I would like to end up with something like this:

collection[0] = "element='title'";

collection[1] = "url";

collection[2] = "element='photo' property='src' maxwidth='135'";

collection[3] = "element='h1'";

collection[4] = "element='price'";

Notice that there are no duplicates either, but I do not want to complicate things if it is difficult to do.

I saw this post that does something similar but within brackets: http://stackoverflow.com/questions/1811183/how-to-extract-the-contents-of-square-brackets-in-a-string-of-text-in-c-using-re

My problem here is that I have double braces instead of just one character. How can I do this?

A: 

RegEx is more than powerful enough for what you need.

Try this regular expression:

\{\{.*?\}\}

That will match expressions between double brackets, lazily.

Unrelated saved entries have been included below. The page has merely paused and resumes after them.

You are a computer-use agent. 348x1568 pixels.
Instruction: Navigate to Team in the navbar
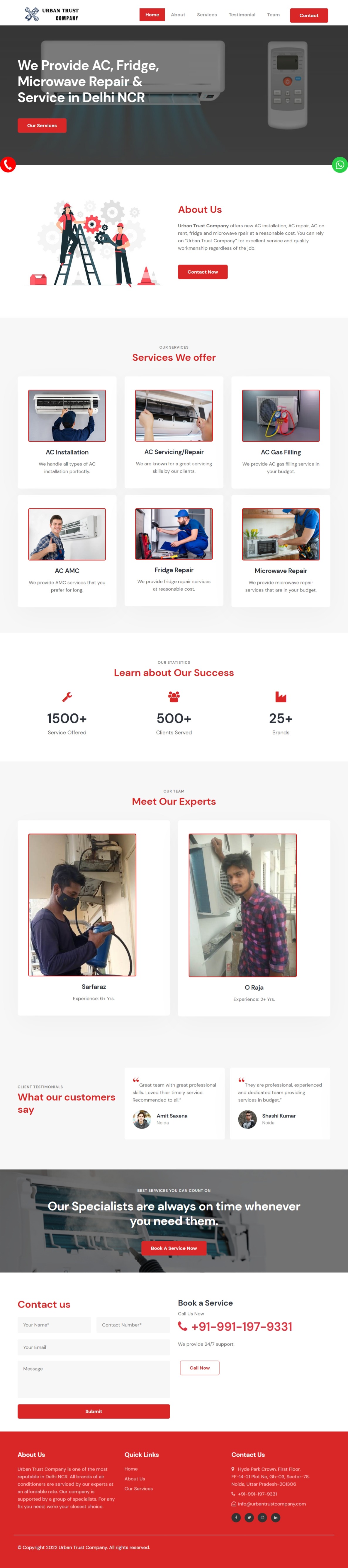coord(274,15)
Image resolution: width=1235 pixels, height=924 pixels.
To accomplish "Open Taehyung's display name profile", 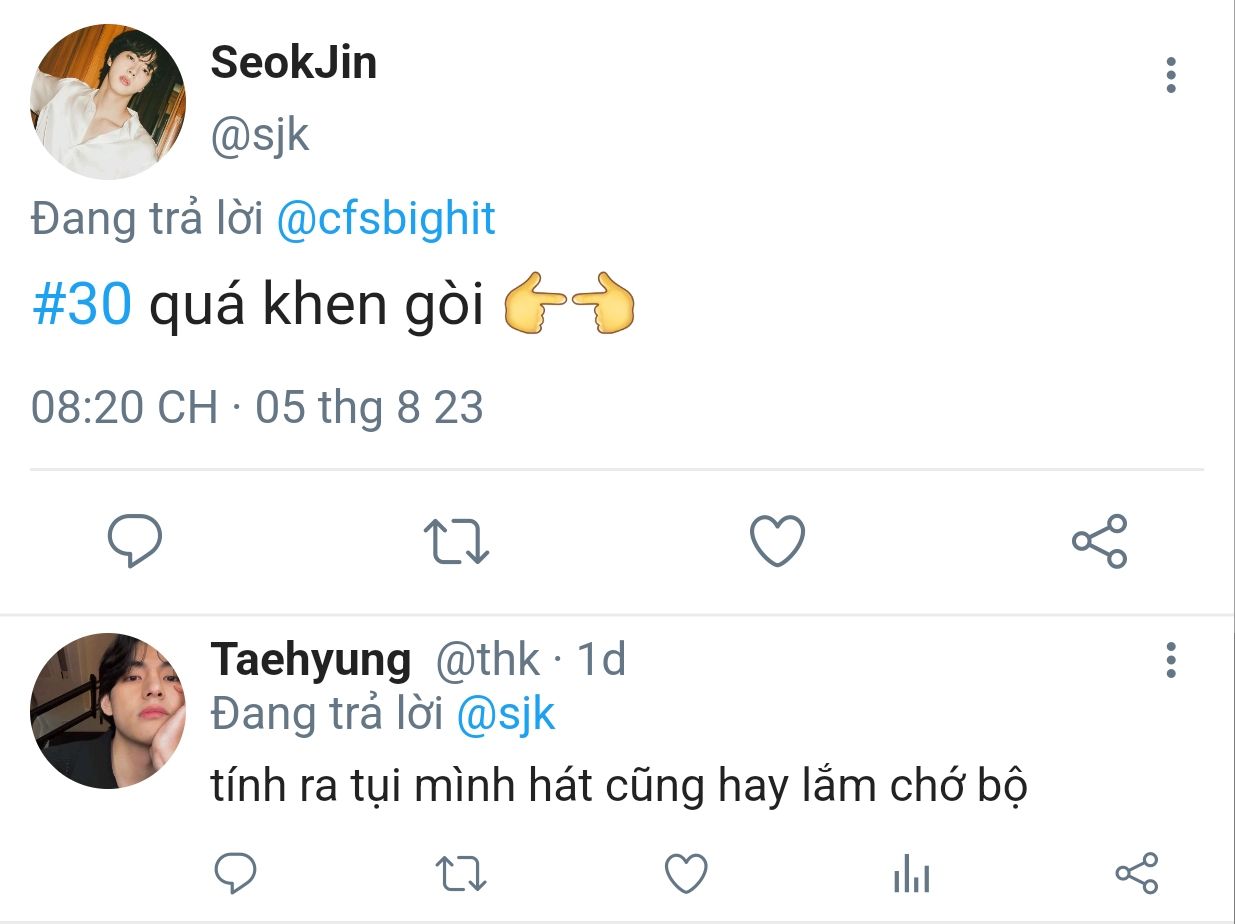I will pyautogui.click(x=310, y=661).
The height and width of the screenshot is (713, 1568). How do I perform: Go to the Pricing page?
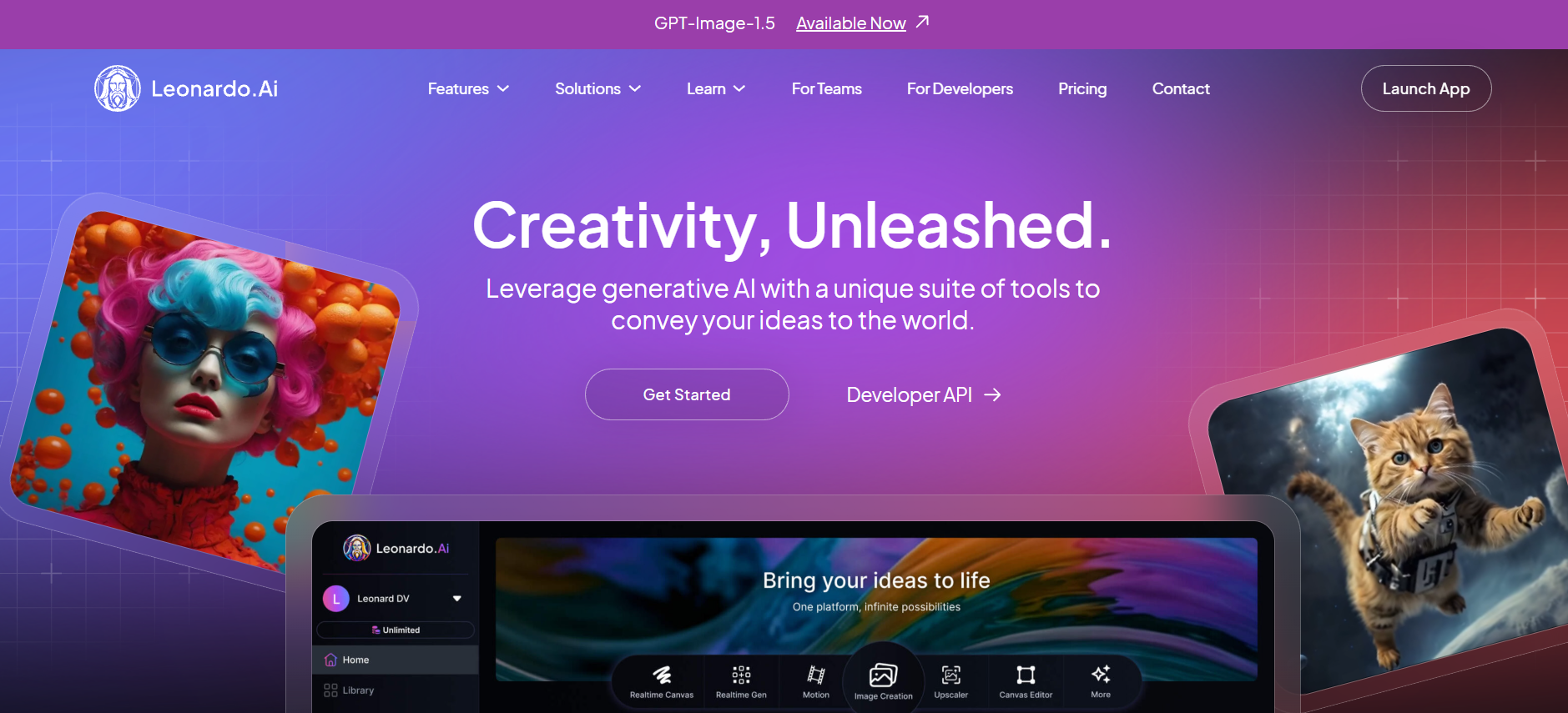1082,88
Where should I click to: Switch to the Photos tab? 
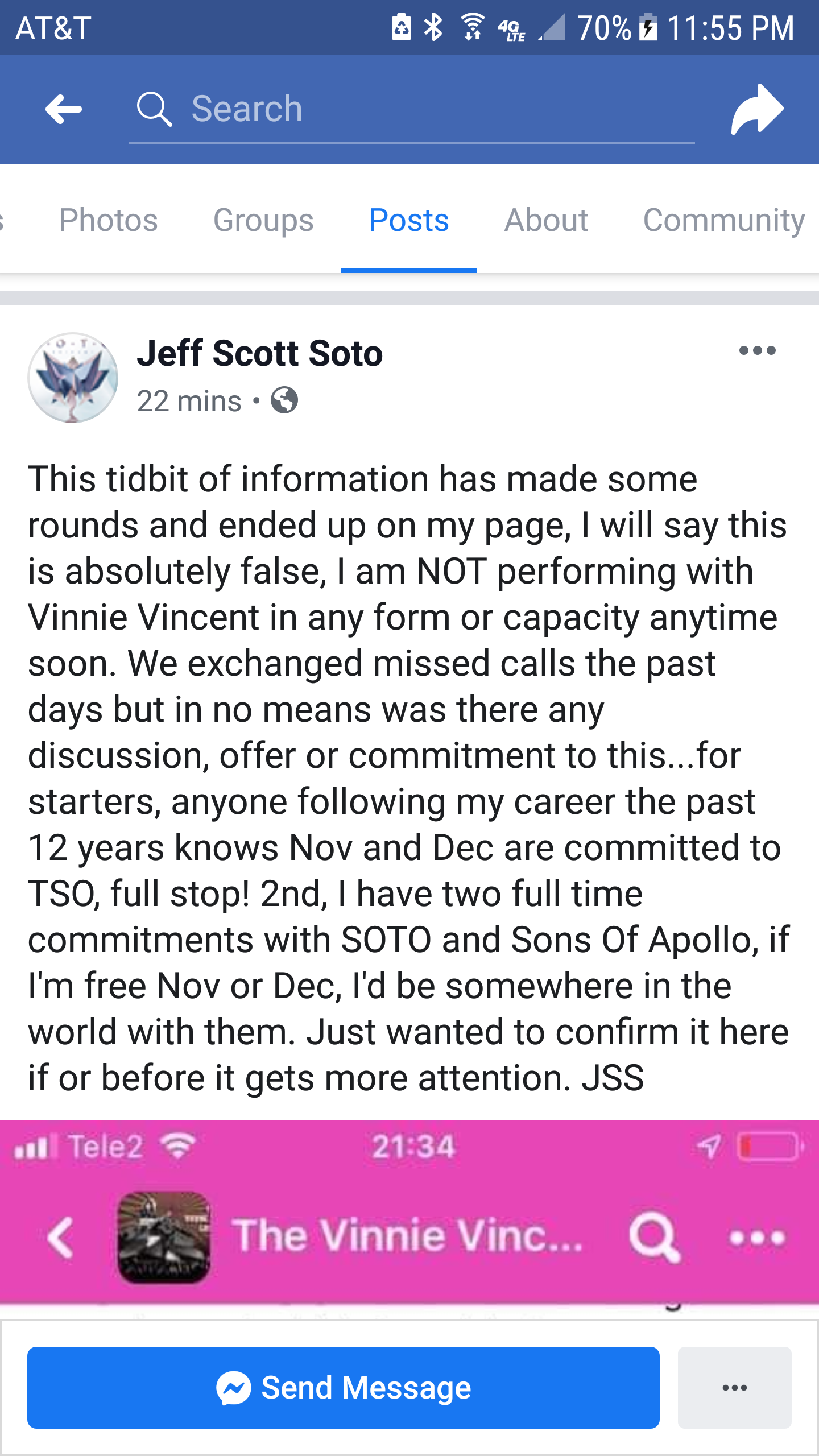click(x=109, y=220)
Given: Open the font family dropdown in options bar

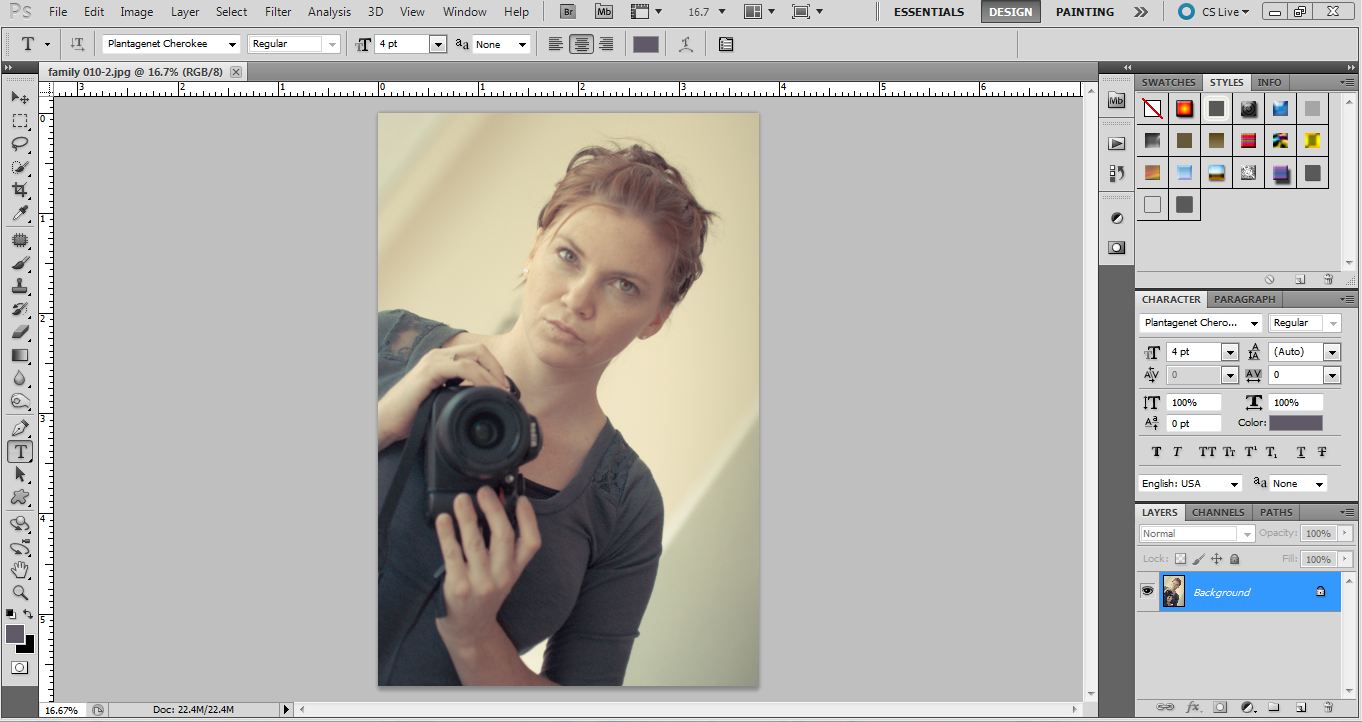Looking at the screenshot, I should pos(232,45).
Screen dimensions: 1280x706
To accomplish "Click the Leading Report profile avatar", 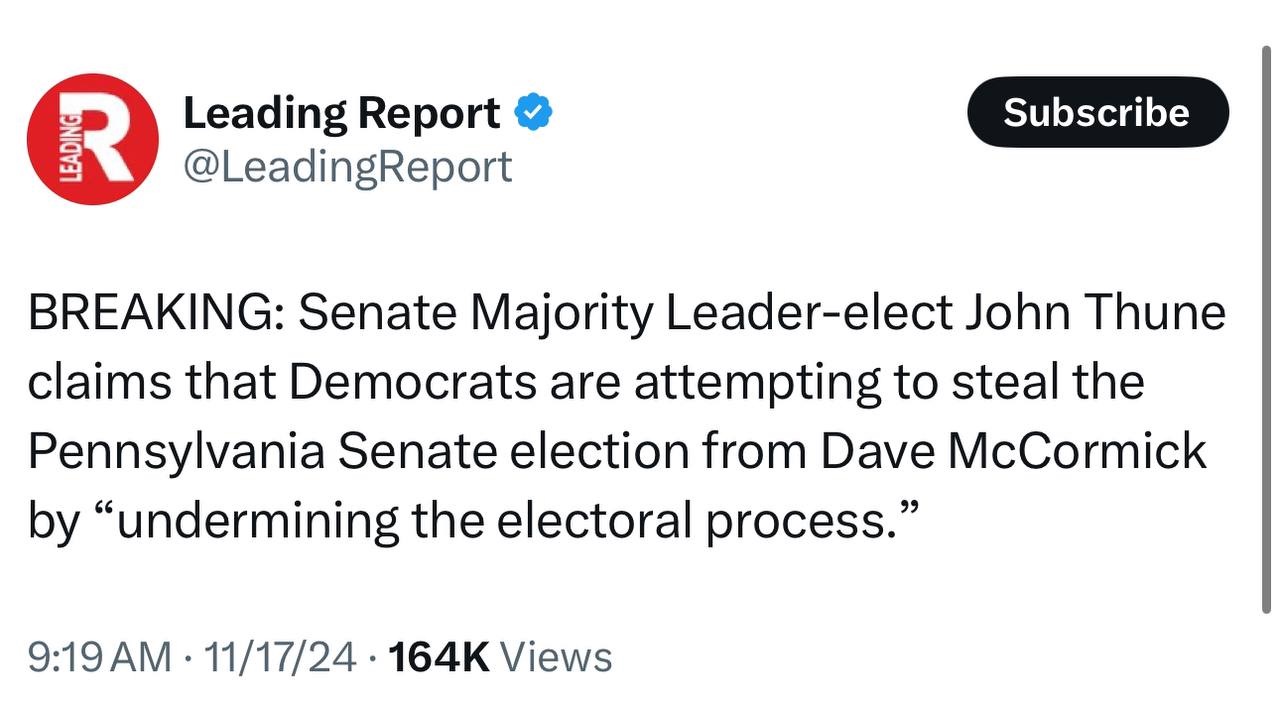I will (92, 139).
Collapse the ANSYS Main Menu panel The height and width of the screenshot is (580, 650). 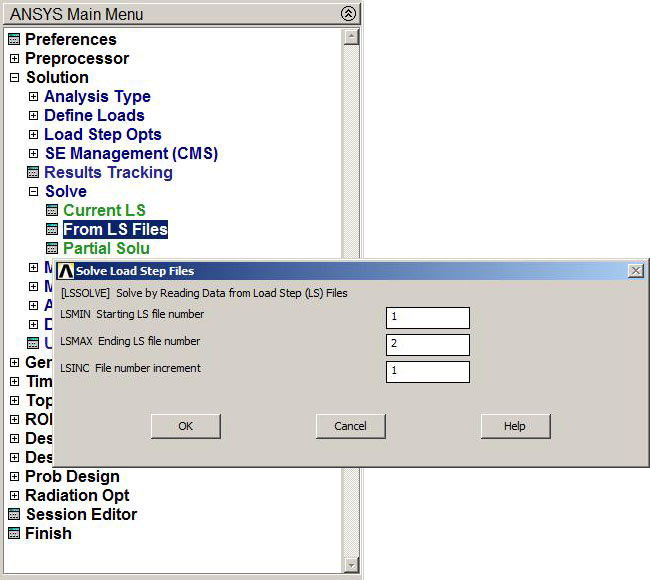347,14
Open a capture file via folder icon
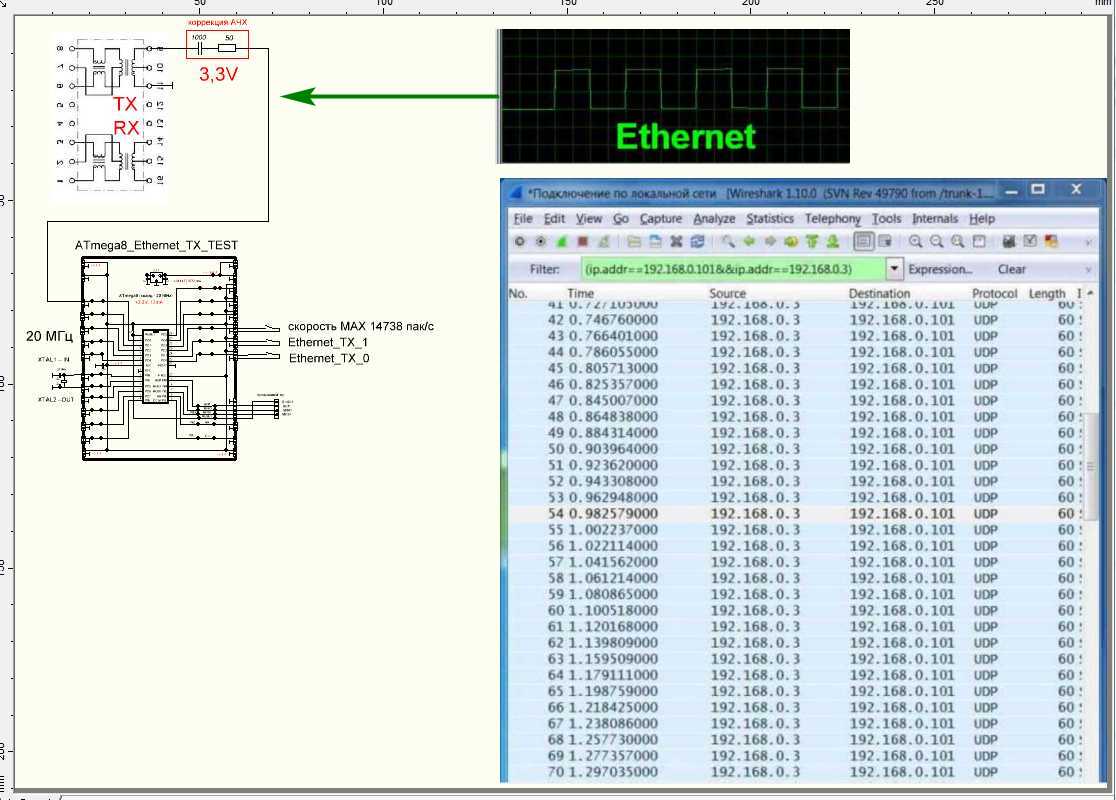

Edit: that will give you the strings, including the double brackets. You can parse them manually, but if the regex engine supports lookahead and lookbehind, you can get what's inside directly with something like:

(?<=\{\{).*?(?=\}\})
Santiago Lezica
+1  A: 

Taking exactly from the question you linked:

ICollection<string> matches =
    Regex.Matches(s.Replace(Environment.NewLine, ""), @"\{\{([^}]*)\}\}")
        .Cast<Match>()
        .Select(x => x.Groups[1].Value)
        .ToList();

foreach (string match in matches)
    Console.WriteLine(match);

I've changed the [ and ] to {{ and }} (escaped). This should make the collection you need. Be sure to read the first answer to the other question for the regex breakdown. It's important to understand it if you use it.

JoshD
A: 

You will need to get rid of the duplicates after you have the matches.

\{\{(.*?)}}

Result 1

  1. element='title'

Result 2

  1. url

Result 3

  1. element='title'

Result 4

  1. element='photo' property='src' maxwidth='135'

Result 5

  1. element='h1'

Result 6

  1. element='price'
tinifni